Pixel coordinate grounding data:
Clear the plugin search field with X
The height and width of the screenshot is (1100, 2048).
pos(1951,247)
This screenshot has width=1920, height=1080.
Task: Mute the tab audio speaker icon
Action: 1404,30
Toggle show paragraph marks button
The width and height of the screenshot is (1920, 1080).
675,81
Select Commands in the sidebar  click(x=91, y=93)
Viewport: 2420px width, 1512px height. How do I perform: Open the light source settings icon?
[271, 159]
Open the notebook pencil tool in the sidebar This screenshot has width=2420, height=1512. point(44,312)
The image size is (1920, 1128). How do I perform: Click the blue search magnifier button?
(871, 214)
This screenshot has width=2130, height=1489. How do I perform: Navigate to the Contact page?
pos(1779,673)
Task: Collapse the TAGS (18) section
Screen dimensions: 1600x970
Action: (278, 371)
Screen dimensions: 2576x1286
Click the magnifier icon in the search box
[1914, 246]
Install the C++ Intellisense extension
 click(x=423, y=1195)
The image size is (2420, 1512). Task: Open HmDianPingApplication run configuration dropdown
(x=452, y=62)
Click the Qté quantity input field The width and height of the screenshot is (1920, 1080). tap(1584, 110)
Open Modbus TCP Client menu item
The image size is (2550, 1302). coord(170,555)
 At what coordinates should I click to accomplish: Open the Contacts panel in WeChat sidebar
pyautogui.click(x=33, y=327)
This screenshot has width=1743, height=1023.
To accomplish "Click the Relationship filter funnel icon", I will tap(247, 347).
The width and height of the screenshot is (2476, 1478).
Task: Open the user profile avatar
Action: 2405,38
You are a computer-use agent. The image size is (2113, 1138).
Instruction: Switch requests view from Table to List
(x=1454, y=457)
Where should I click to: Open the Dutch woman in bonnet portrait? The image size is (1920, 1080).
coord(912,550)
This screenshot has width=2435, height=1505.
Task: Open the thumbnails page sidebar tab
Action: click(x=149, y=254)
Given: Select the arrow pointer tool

THE TASK ->
Quote all the records exactly, please, leaving none out.

COMPLETED EXERCISE ->
Clear the plugin search field with X
The height and width of the screenshot is (1100, 2048).
pos(1951,247)
This screenshot has width=1920, height=1080.
Task: Mute the tab audio speaker icon
Action: 1404,30
Toggle show paragraph marks button
The width and height of the screenshot is (1920, 1080).
675,81
Select Commands in the sidebar  click(x=91, y=93)
Viewport: 2420px width, 1512px height. How do I perform: Open the light source settings icon?
[271, 159]
Open the notebook pencil tool in the sidebar This screenshot has width=2420, height=1512. point(44,312)
The image size is (1920, 1128). How do I perform: Click the blue search magnifier button?
(871, 214)
This screenshot has width=2130, height=1489. How do I perform: Navigate to the Contact page?
pos(1779,673)
Task: Collapse the TAGS (18) section
Screen dimensions: 1600x970
Action: (278, 371)
Screen dimensions: 2576x1286
Click the magnifier icon in the search box
[1914, 246]
Install the C++ Intellisense extension
 click(x=423, y=1195)
The image size is (2420, 1512). Task: Open HmDianPingApplication run configuration dropdown
(x=452, y=62)
Click the Qté quantity input field The width and height of the screenshot is (1920, 1080). tap(1584, 110)
Open Modbus TCP Client menu item
The image size is (2550, 1302). coord(170,555)
 At what coordinates should I click to accomplish: Open the Contacts panel in WeChat sidebar
pyautogui.click(x=33, y=327)
This screenshot has width=1743, height=1023.
To accomplish "Click the Relationship filter funnel icon", I will tap(247, 347).
The width and height of the screenshot is (2476, 1478).
Task: Open the user profile avatar
Action: 2405,38
You are a computer-use agent. The image size is (2113, 1138).
Instruction: Switch requests view from Table to List
(x=1454, y=457)
Where should I click to: Open the Dutch woman in bonnet portrait? The image size is (1920, 1080).
coord(912,550)
This screenshot has width=2435, height=1505.
Task: Open the thumbnails page sidebar tab
Action: click(x=149, y=254)
Given: Select the arrow pointer tool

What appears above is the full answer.